L'Immaculée Conception de Pau, classe de troisième en 56

Classe de Troisième : professeur principal l'abbé Duvergé (sur la photo)
J'ai retrouvé avec plaisir mon camarade Gérard (blouson blanc) sur cette photo.
En vélo nous avons écumé les routes du Béarn durant l'année
scolaire 1956, cette année de troisième sanctionnée par le BEPC.
Je me souviens avec précision de la première "grande" balade
que nous fimes.

Le vœu de Gérard
………………..
.....Afin de nous tester sur de longues distances plutôt que sur de courtes pentes revêches et en profiter pour prendre l’air loin de chez nous, j’arrive à convaincre un camarade de collège dynamique et décidé, Gérard Renard, à venir faire avec moi une vraie balade en vélo. Cela s’appellerait du cyclotourisme aujourd’hui. Si le concept existait dans les années cinquante, il ne concernait qu’un nombre très faible de pratiquants. En dehors des villes, ou au voisinage des villages, lieux dans lesquels la bicyclette rendait de fieffés services, on ne rencontrait pas de cyclistes, ou si peu.
Le parcours que je propose à Gérard passe en principe par Oloron, puis Arudy via le Bager et retour à Pau par Rébénacq et Gan. Pour un début ce n’est pas mal. Nous verrons par la suite que ce trajet va s'enrichir de notables variantes !

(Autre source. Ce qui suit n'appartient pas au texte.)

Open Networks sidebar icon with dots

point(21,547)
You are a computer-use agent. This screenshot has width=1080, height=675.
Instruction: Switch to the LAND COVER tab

Mardi 1er mars 1956 nous nous retrouvons à 8h30 à l’intersection du Boulevard d’Alsace-Lorraine et de l’avenue Jean Mermoz à Pau. Nous emportons un petit casse-croûte, un demi-litre d’eau chacun dans le bidon d’aluminium du vélo et une vieille carte Michelin. Nous ne portons pas de vêtements particuliers, seulement un anorak, en cas. Vélos monovitesse, guidon droit.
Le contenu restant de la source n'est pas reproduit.